▶ _PROBLEM DESCRIPTION_
Write down, unchanged, the entries from the first line through the line holding "Task: Click the コンテンツID column header". Include no other line.

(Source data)
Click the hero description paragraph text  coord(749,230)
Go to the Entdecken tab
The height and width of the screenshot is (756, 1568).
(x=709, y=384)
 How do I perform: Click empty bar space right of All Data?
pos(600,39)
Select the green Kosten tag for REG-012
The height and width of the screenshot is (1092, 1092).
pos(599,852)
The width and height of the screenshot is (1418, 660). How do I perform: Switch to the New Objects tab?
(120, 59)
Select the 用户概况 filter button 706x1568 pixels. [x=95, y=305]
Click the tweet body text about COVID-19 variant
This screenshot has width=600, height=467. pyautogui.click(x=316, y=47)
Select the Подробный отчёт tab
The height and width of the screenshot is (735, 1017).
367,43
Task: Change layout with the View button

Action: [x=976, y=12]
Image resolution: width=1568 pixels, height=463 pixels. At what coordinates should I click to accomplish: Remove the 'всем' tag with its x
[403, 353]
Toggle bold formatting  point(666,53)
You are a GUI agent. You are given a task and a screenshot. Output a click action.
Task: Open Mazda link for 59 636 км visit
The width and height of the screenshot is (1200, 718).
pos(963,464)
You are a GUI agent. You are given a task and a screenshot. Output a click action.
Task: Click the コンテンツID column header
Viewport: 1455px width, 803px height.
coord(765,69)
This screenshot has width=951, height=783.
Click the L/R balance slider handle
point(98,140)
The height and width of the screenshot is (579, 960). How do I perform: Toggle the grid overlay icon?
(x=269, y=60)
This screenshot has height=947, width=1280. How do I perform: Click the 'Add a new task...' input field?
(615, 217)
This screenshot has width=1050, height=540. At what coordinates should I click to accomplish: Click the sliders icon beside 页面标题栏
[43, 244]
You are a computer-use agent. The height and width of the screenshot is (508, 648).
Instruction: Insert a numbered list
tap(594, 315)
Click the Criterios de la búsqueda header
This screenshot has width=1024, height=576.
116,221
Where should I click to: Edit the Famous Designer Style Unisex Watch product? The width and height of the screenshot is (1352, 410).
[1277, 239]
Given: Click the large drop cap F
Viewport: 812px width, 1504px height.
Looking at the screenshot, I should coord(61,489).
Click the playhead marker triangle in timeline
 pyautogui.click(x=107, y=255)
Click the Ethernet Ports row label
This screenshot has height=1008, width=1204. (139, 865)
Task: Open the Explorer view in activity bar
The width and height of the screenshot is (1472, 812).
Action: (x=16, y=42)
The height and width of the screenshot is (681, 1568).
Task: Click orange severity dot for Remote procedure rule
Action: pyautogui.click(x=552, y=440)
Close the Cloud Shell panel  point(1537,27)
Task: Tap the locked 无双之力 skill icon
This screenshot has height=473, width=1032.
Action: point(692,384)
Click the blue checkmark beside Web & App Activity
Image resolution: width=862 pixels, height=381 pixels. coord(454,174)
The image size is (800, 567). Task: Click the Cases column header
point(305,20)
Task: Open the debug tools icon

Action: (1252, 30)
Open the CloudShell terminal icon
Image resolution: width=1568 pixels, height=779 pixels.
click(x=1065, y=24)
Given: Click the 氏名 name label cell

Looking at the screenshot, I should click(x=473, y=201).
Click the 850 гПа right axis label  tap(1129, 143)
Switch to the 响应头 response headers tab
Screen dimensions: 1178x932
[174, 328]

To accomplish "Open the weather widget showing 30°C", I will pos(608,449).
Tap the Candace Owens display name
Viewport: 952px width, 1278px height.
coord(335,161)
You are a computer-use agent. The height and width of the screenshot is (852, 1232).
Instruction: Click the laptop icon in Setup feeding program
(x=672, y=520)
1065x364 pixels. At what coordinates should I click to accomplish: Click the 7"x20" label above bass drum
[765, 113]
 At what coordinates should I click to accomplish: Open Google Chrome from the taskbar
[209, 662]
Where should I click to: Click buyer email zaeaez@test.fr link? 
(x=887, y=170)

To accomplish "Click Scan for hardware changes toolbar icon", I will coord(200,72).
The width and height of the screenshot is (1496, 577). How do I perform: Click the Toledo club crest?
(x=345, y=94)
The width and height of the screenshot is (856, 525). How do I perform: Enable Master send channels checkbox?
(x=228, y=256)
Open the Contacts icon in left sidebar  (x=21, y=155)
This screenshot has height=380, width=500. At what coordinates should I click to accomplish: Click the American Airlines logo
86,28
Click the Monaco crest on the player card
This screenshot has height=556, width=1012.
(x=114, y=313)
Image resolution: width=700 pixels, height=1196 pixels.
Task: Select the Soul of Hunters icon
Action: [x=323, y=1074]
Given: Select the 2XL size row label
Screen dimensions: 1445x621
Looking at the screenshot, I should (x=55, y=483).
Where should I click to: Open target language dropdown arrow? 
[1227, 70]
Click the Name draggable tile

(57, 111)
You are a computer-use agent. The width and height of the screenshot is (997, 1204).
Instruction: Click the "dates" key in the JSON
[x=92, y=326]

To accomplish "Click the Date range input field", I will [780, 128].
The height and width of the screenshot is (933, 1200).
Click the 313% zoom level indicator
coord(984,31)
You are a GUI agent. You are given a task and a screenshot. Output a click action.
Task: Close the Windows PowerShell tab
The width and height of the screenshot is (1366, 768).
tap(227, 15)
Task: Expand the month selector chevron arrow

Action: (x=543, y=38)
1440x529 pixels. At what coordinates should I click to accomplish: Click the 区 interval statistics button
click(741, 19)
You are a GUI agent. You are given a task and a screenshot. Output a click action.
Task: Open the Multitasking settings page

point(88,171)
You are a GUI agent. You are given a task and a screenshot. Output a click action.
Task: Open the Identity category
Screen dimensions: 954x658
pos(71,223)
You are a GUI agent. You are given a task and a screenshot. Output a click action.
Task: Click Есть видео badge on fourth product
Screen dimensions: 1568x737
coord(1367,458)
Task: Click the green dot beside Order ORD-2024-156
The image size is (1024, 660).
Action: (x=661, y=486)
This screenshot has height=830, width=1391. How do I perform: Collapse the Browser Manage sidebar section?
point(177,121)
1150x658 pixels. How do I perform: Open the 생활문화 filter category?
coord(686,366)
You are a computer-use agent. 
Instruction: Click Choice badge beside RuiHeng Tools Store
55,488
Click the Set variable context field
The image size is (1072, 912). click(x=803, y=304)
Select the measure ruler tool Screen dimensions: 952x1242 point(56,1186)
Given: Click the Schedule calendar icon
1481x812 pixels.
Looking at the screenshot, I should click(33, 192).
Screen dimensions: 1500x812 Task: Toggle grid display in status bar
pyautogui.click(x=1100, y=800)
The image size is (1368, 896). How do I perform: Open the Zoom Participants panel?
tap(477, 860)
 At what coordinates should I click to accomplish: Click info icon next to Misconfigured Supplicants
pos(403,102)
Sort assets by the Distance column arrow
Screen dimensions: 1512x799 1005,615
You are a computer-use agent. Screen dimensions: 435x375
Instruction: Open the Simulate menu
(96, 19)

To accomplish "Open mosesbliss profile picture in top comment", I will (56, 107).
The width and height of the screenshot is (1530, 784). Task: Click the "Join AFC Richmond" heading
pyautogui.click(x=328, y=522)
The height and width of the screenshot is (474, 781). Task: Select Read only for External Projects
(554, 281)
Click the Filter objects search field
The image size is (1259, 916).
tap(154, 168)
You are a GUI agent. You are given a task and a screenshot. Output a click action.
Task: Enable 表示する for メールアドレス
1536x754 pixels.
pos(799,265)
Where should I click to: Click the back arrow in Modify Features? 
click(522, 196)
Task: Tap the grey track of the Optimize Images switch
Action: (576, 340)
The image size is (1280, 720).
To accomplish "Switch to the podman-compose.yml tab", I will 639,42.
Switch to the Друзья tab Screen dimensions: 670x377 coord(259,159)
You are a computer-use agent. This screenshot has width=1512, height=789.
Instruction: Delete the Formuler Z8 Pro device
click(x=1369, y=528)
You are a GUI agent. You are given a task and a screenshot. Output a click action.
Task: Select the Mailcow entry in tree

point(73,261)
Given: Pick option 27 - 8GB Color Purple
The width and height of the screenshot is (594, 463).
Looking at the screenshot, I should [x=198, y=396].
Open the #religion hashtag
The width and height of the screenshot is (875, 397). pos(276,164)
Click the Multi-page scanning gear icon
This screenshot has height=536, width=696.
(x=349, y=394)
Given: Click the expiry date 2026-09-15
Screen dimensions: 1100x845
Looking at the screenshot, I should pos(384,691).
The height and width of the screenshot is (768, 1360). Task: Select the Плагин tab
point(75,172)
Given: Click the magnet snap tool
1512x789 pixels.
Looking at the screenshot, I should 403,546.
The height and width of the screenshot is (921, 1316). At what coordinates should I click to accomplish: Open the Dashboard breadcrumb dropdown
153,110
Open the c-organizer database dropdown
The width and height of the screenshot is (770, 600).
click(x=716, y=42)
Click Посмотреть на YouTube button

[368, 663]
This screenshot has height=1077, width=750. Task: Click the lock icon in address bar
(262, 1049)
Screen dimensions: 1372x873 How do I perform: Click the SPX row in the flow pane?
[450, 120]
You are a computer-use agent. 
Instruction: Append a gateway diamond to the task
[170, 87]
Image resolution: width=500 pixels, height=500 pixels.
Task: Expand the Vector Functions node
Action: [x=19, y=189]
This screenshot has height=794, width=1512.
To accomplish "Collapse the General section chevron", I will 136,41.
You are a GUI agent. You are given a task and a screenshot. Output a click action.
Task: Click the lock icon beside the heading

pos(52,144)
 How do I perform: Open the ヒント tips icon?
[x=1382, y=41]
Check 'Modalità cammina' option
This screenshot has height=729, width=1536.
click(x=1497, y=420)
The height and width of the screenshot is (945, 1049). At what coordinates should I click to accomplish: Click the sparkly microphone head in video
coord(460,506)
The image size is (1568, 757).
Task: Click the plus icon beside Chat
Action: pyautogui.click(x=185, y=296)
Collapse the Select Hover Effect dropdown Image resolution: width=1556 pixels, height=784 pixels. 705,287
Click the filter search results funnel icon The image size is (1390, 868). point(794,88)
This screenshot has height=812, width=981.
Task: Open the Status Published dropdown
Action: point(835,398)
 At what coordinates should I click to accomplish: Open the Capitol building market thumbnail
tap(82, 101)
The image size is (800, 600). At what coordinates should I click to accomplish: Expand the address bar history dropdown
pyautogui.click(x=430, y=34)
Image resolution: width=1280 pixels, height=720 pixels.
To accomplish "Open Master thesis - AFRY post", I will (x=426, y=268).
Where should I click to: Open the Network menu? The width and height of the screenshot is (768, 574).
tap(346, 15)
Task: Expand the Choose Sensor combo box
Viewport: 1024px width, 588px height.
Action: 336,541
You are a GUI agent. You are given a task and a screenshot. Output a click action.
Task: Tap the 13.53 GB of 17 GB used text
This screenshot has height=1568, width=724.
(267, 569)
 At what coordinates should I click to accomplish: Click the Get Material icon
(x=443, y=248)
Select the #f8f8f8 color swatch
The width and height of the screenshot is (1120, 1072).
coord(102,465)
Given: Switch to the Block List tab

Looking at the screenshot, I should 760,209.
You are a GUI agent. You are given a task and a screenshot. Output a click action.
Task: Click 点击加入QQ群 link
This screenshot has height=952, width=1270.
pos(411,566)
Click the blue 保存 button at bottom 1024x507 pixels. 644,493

▶ _EXERCISE ANSWER_
Click the hero description paragraph text  coord(749,230)
Go to the Entdecken tab
The height and width of the screenshot is (756, 1568).
(x=709, y=384)
 How do I perform: Click empty bar space right of All Data?
pos(600,39)
Select the green Kosten tag for REG-012
The height and width of the screenshot is (1092, 1092).
pos(599,852)
The width and height of the screenshot is (1418, 660). How do I perform: Switch to the New Objects tab?
(120, 59)
Select the 用户概况 filter button 706x1568 pixels. [x=95, y=305]
Click the tweet body text about COVID-19 variant
This screenshot has width=600, height=467. pyautogui.click(x=316, y=47)
Select the Подробный отчёт tab
The height and width of the screenshot is (735, 1017).
367,43
Task: Change layout with the View button

Action: [x=976, y=12]
Image resolution: width=1568 pixels, height=463 pixels. At what coordinates should I click to accomplish: Remove the 'всем' tag with its x
[403, 353]
Toggle bold formatting  point(666,53)
You are a GUI agent. You are given a task and a screenshot. Output a click action.
Task: Open Mazda link for 59 636 км visit
The width and height of the screenshot is (1200, 718).
pos(963,464)
You are a GUI agent. You are given a task and a screenshot. Output a click action.
Task: Click the コンテンツID column header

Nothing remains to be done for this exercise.